Instructions to follow: Keep to one stretch of the data below, the lines from the one with "Click the Q badge for Totsuka Y" up to and including the one with "Given: Click the gray rank 4 badge", and return that stretch exactly.

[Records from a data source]
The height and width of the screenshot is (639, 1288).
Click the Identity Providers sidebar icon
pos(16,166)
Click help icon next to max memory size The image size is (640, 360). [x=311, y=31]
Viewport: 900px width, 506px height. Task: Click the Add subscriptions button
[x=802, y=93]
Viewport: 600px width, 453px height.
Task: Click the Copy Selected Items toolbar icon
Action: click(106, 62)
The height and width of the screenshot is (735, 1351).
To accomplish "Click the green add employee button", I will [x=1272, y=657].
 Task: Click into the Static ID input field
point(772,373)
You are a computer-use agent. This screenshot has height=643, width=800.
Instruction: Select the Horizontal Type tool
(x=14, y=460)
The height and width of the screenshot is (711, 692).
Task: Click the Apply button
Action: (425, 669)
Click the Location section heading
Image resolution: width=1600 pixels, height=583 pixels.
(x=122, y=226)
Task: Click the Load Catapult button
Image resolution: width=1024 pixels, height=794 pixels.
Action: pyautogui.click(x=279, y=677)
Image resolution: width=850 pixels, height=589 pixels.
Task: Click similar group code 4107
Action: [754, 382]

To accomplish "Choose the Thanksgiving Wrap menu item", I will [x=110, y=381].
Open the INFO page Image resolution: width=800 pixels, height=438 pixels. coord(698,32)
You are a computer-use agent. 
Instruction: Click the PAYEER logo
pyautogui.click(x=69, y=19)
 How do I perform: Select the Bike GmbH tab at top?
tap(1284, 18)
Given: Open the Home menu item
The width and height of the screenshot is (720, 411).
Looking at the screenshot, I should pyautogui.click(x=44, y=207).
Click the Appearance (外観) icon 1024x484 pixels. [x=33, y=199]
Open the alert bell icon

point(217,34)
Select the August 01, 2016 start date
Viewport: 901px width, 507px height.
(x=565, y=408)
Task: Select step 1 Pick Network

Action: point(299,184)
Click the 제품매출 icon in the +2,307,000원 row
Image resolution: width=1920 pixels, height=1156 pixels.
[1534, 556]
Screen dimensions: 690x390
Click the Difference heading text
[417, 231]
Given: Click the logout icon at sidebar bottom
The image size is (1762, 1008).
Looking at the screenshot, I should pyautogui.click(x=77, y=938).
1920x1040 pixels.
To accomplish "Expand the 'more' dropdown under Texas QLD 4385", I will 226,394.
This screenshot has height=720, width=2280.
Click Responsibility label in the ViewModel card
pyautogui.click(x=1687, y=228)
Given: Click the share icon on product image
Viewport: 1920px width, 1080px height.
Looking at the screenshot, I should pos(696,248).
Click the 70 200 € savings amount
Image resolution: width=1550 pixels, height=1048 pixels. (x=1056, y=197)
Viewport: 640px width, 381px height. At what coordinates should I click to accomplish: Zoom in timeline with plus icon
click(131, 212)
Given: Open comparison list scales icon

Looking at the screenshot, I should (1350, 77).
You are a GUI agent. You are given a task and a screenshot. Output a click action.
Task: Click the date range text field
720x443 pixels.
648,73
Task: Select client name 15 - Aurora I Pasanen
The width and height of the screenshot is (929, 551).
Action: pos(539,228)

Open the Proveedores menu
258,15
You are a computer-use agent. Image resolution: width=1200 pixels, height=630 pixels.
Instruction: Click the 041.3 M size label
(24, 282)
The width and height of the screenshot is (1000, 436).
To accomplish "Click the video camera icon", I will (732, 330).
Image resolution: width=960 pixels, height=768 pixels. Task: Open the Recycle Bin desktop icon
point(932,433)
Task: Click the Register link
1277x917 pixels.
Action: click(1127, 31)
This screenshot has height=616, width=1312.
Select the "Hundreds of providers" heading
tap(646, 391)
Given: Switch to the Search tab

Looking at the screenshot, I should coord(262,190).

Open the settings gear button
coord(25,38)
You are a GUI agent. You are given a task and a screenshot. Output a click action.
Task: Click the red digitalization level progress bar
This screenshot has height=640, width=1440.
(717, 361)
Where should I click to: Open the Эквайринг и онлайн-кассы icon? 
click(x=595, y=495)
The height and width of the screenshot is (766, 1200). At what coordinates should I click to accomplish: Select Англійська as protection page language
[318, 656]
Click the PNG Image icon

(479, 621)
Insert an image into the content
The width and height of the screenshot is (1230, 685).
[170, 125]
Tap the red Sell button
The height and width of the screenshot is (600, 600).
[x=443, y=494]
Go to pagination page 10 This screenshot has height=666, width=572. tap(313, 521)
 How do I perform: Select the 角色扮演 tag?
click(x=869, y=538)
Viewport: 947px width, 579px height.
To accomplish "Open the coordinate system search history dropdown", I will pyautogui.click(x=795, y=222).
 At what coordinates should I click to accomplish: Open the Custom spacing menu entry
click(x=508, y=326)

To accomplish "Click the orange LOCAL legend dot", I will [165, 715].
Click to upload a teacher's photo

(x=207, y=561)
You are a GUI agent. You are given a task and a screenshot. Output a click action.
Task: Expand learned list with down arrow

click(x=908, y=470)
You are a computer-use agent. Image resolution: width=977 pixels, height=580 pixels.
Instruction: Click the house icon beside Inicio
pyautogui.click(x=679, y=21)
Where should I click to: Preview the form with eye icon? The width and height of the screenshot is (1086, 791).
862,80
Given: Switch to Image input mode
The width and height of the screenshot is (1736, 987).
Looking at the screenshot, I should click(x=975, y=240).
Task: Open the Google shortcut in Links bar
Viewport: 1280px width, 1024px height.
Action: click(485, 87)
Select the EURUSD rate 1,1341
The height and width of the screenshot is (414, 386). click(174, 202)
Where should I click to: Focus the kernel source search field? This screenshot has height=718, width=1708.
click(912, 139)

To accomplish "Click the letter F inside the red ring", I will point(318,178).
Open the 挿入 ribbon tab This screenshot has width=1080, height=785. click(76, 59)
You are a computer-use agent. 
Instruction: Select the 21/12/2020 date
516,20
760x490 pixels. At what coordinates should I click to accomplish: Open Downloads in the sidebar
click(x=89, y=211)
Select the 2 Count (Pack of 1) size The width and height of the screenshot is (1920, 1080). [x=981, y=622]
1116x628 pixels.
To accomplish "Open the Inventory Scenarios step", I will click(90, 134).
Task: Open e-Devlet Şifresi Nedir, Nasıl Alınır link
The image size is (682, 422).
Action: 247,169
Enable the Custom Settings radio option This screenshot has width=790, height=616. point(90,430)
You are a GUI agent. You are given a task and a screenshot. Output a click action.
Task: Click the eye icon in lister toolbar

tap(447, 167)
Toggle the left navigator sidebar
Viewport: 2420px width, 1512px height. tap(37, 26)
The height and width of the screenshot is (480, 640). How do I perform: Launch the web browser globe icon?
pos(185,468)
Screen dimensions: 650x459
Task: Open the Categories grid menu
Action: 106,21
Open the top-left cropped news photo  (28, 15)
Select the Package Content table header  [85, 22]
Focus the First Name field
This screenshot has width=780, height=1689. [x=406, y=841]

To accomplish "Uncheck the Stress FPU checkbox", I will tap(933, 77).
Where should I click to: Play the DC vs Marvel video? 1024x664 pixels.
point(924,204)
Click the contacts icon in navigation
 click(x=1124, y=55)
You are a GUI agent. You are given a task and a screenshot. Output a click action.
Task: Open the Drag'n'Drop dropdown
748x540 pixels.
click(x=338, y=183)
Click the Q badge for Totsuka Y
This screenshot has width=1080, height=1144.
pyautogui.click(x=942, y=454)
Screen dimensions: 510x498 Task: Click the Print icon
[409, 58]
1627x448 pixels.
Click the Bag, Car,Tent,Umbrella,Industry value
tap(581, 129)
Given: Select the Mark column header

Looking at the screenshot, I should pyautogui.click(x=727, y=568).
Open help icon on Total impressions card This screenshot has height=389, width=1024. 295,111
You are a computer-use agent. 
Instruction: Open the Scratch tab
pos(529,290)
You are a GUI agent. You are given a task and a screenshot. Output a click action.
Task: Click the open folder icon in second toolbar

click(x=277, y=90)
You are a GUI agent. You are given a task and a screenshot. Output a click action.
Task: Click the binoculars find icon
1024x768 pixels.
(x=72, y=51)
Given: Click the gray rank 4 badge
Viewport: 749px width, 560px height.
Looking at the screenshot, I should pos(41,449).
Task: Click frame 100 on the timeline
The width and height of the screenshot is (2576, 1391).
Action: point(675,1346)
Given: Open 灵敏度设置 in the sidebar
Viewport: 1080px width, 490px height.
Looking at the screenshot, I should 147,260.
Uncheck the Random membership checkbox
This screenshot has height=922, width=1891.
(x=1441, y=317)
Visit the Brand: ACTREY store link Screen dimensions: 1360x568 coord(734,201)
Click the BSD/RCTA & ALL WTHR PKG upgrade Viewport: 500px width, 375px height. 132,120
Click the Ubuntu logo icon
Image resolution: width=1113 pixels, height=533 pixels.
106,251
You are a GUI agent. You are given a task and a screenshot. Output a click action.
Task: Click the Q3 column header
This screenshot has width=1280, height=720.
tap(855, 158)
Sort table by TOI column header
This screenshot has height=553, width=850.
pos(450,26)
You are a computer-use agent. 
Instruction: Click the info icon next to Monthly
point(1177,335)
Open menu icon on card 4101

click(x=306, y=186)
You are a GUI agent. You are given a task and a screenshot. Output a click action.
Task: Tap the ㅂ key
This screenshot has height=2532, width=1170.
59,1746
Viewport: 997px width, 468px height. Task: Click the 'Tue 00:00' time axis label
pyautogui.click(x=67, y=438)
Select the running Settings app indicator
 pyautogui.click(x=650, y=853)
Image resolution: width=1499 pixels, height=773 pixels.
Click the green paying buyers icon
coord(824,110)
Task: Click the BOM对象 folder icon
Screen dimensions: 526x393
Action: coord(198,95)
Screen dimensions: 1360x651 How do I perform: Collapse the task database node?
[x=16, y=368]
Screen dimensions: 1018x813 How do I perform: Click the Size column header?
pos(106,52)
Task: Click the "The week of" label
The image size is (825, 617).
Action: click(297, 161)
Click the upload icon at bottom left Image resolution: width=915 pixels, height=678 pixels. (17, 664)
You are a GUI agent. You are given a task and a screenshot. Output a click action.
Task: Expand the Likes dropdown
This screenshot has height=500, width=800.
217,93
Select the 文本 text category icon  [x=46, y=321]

Expected answer:
Click the Q badge for Totsuka Y
This screenshot has width=1080, height=1144.
pyautogui.click(x=942, y=454)
Screen dimensions: 510x498 Task: Click the Print icon
[409, 58]
1627x448 pixels.
Click the Bag, Car,Tent,Umbrella,Industry value
tap(581, 129)
Given: Select the Mark column header

Looking at the screenshot, I should pyautogui.click(x=727, y=568).
Open help icon on Total impressions card This screenshot has height=389, width=1024. 295,111
You are a computer-use agent. 
Instruction: Open the Scratch tab
pos(529,290)
You are a GUI agent. You are given a task and a screenshot. Output a click action.
Task: Click the open folder icon in second toolbar

click(x=277, y=90)
You are a GUI agent. You are given a task and a screenshot. Output a click action.
Task: Click the binoculars find icon
1024x768 pixels.
(x=72, y=51)
Given: Click the gray rank 4 badge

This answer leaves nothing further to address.